Senate Budget Chief Rob Bradley’s SB 1490 would allow non-elected state employees to “accept any gift or compensation, regardless of value” if it is applied directly toward the expenses incurred from treating their or their child’s “serious disease or illness.”
The Senate unanimously passed the bill Thursday.
However, with budget negotiations and tax package negotiations proving to be difficult to resolve, the likelihood of the House taking up the bill is remote to nil.
The argument is that catastrophic illness can put financial strain on an individual or a family.
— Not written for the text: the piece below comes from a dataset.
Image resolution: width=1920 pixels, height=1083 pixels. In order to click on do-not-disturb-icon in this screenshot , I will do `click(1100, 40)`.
State employees typically lack the resources to deal with such.
Gifts and compensation directly linked to care or treatment of “serious disease or illness” would be permissible for rank and file employees, their spouses, or children.
Elected officials would be excluded.
The background involved a personal story of setback and comeback: Alexis Lambert, an attorney working for the Florida Lottery and previously for the Constitutional Revision Commission, got Stage 3 colon cancer.
Lambert offered unsparing testimony at previous committee stops, calling cancer a “rich man’s disease” and pointing out that the “average state employee cannot afford to get cancer.”
Lambert schlepped from meeting to meeting, describing a “blur” of doctor’s appointments, “six weeks of chemo radiation … surgery … and 12 weeks of maintenance chemo.”
A month of home health care: also non-optional.
“Losing my hair was the least of my problems,” Lambert said in one committee, harrowingly describing the shutdown of her reproductive system as part of cancer treatment.
When it became clear that the bill was dead, Lambert turned her focus to the 2021 Legislative Session.
https://twitter.com/MostBoringGirl/status/1238567220130852866
The House bill (HB 1435), sponsored by Rep. Jayer Williamson, stalled in committees.
Sen. Bradley is termed out this year, so if it is to be carried next year, it will be by someone else.